Conveniently located on the La Conner schools campus, right behind the administration building, the club serves 50 to 60 local elementary and middle school kids every afternoon.
That can all end in June. The Boys & Girls Clubs of Skagit County Board is scheduled to decide next Thursday whether to close the La Conner club for good at the end of this school year.
Besides La Conner, there are Boys & Girls clubs in Anacortes, Mount Vernon and Sedro-Woolley. Of the four, La Conner is the smallest and most heavily subsidized, said the clubs’ executive director Ron McHenry.
“This isn’t because we’re strapped for cash as an organization,” he said. Rather, it costs 50 percent more to serve a child in La Conner than a child in any of the other clubs. We have fewer kids — Mount Vernon serves around 130 per day — and the club must be fully staffed like the larger ones. Also, with less local financial support, the La Conner club is not self-supporting.
“This is in no way a reflection on the La Conner community,” McHenry said.
Not only is our community much smaller than the three other cities with thriving clubs, but there are fewer local benefactors.
At minimum, he said, the club needs to bring in $50,000 to break even. Presently, between contributions from the Town of La Conner, Swinomish Tribe, Kiwanis and other service groups and individuals, the club brings in about $20,000 yearly.
On Monday, McHenry and other club officials met with local leaders and residents in La Conner to discuss the problem.
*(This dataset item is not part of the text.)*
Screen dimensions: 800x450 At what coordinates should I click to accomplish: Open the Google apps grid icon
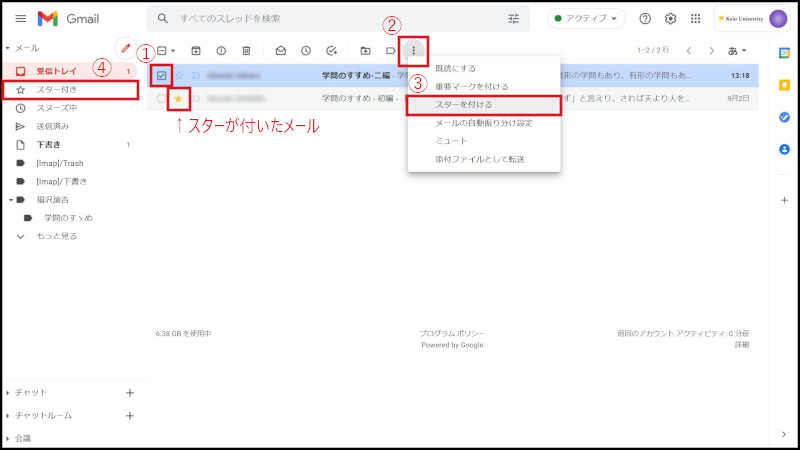pos(696,19)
The outcome of that meeting prompted a committee of local residents, Dick Nord, Jennifer Fix and Ric Henderson, to come up with a “sustainability plan” for the club over the next week, McHenry said.
Depending on the progress the committee makes by next Thursday, Oct. 22, McHenry said his recommendation to the board may be to wait until March to decide whether to pull the plug on La Conner.
Even so, unless the group can come up with a plan to raise another $30,000 each year, the La Conner club is on track to shut down in June, even if the final decision to do so is delayed until March.